Reproduce the records word for word, starting at their beginning and stopping after the line that contains "point(147,89)". Leave the pictures out of the reproduction.

• **Stored records**
============

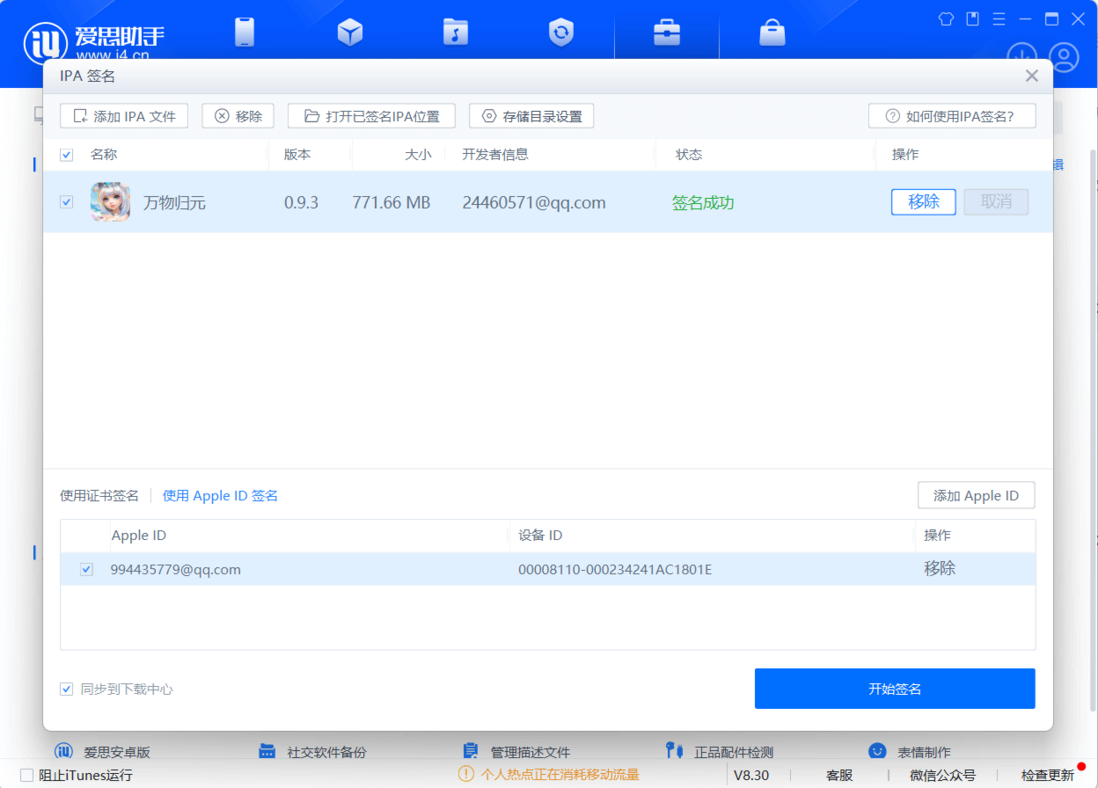Switch to 使用证书签名 tab

point(99,496)
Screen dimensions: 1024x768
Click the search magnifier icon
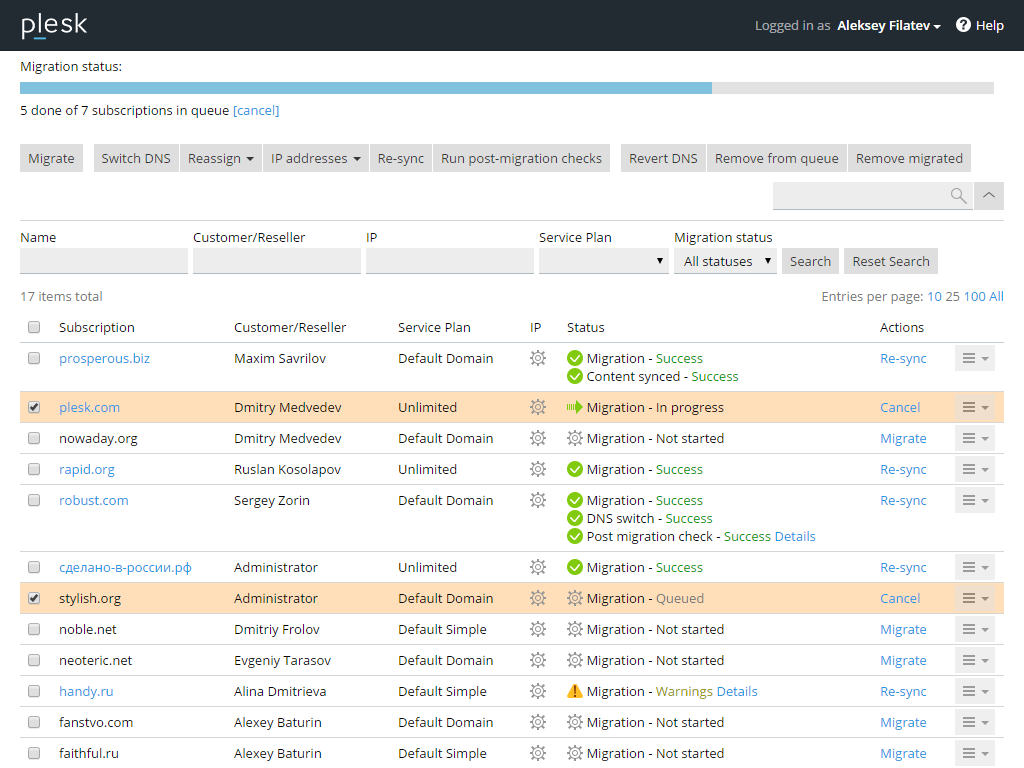click(958, 196)
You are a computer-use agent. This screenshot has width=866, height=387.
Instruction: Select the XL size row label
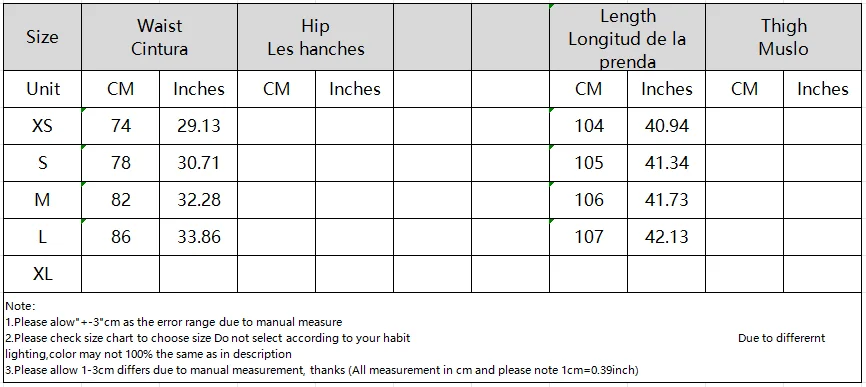pyautogui.click(x=43, y=274)
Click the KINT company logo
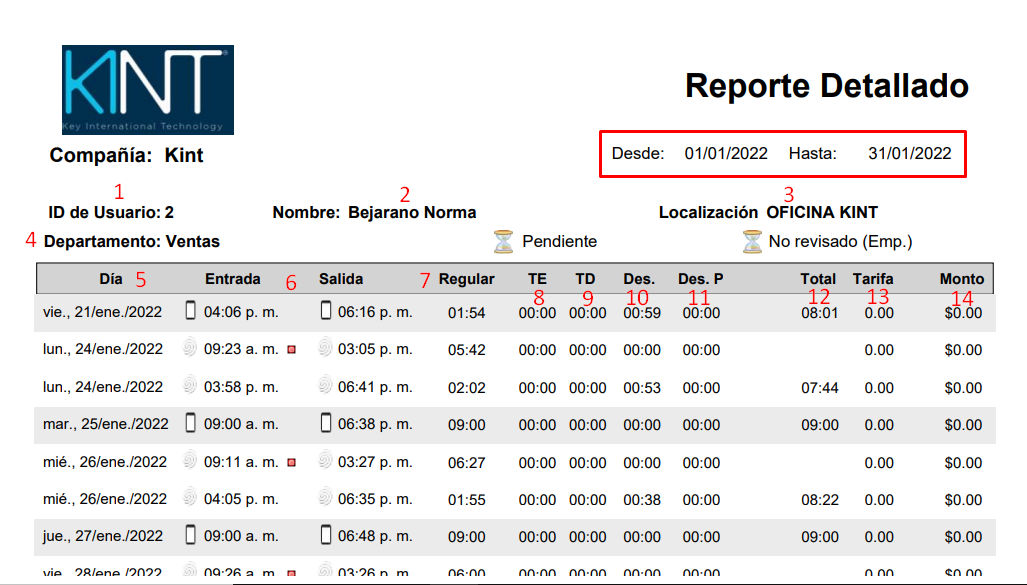 point(147,89)
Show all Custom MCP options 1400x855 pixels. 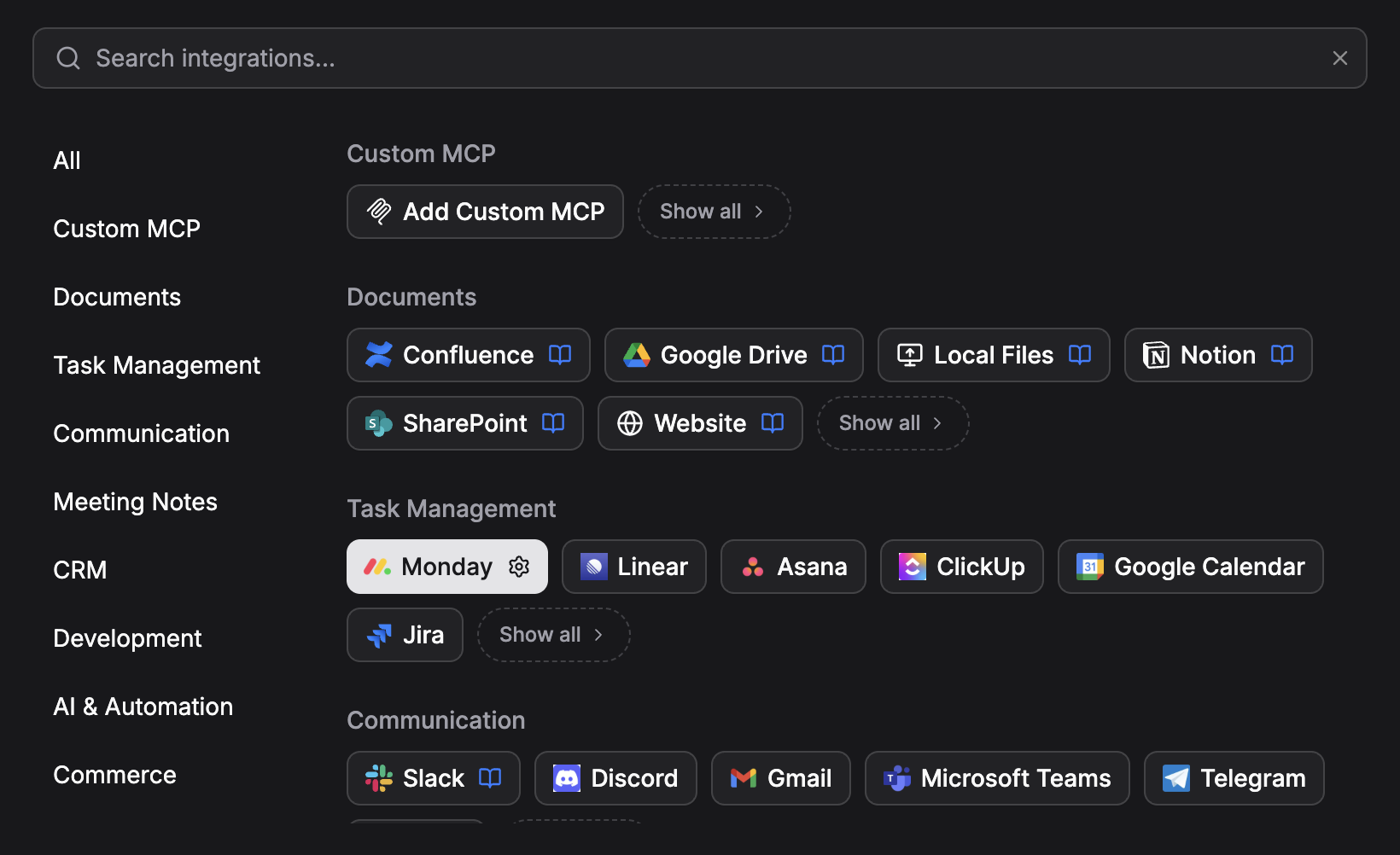(x=714, y=211)
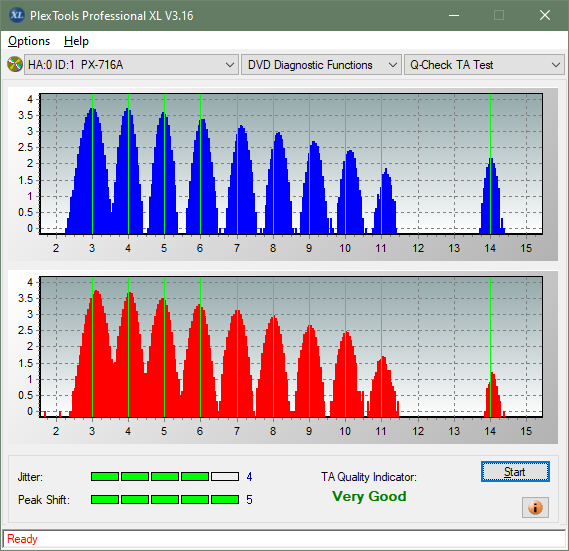This screenshot has width=569, height=551.
Task: Minimize the PlexTools window
Action: [x=454, y=15]
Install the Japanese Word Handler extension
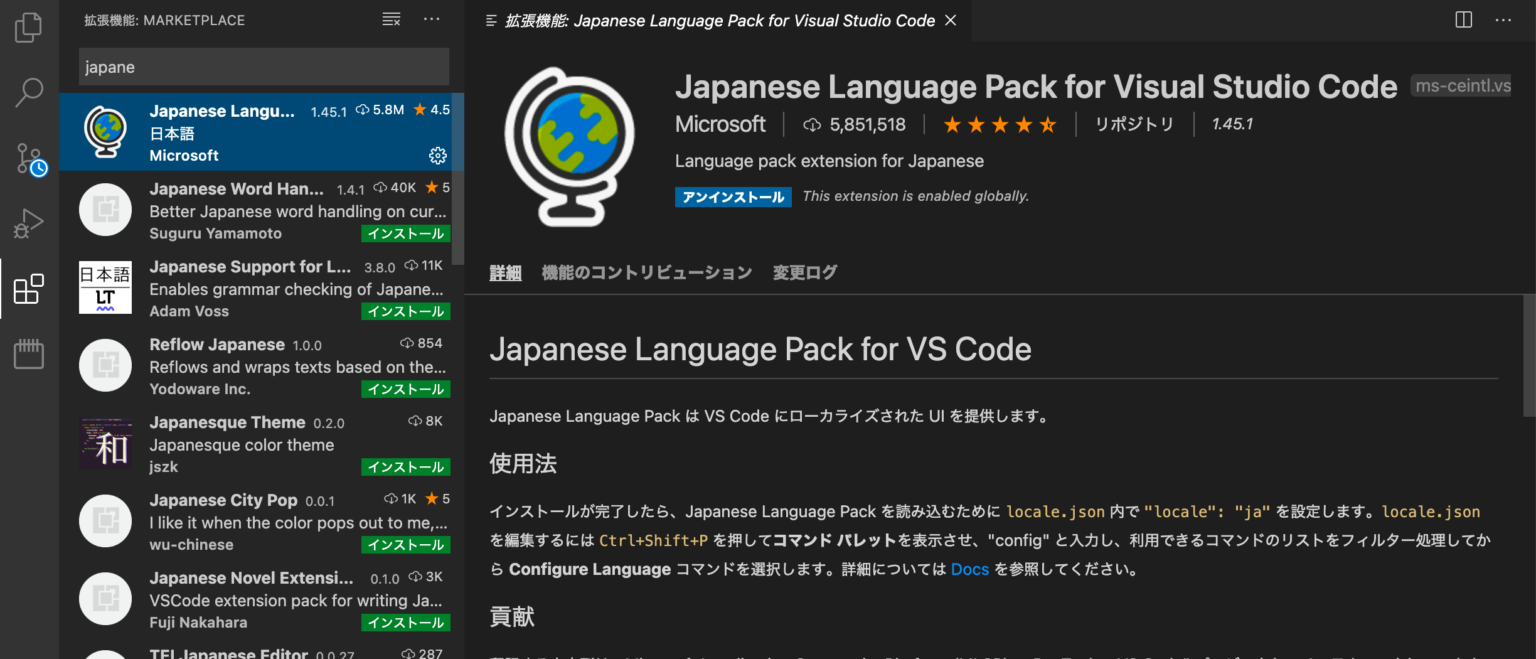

============

• **Task response**
Switch to 使用证书签名 tab

point(99,496)
Screen dimensions: 1024x768
Click the search magnifier icon
click(958, 196)
You are a computer-use agent. This screenshot has width=866, height=387.
Instruction: Select the XL size row label
pyautogui.click(x=43, y=274)
Click the KINT company logo
 point(147,89)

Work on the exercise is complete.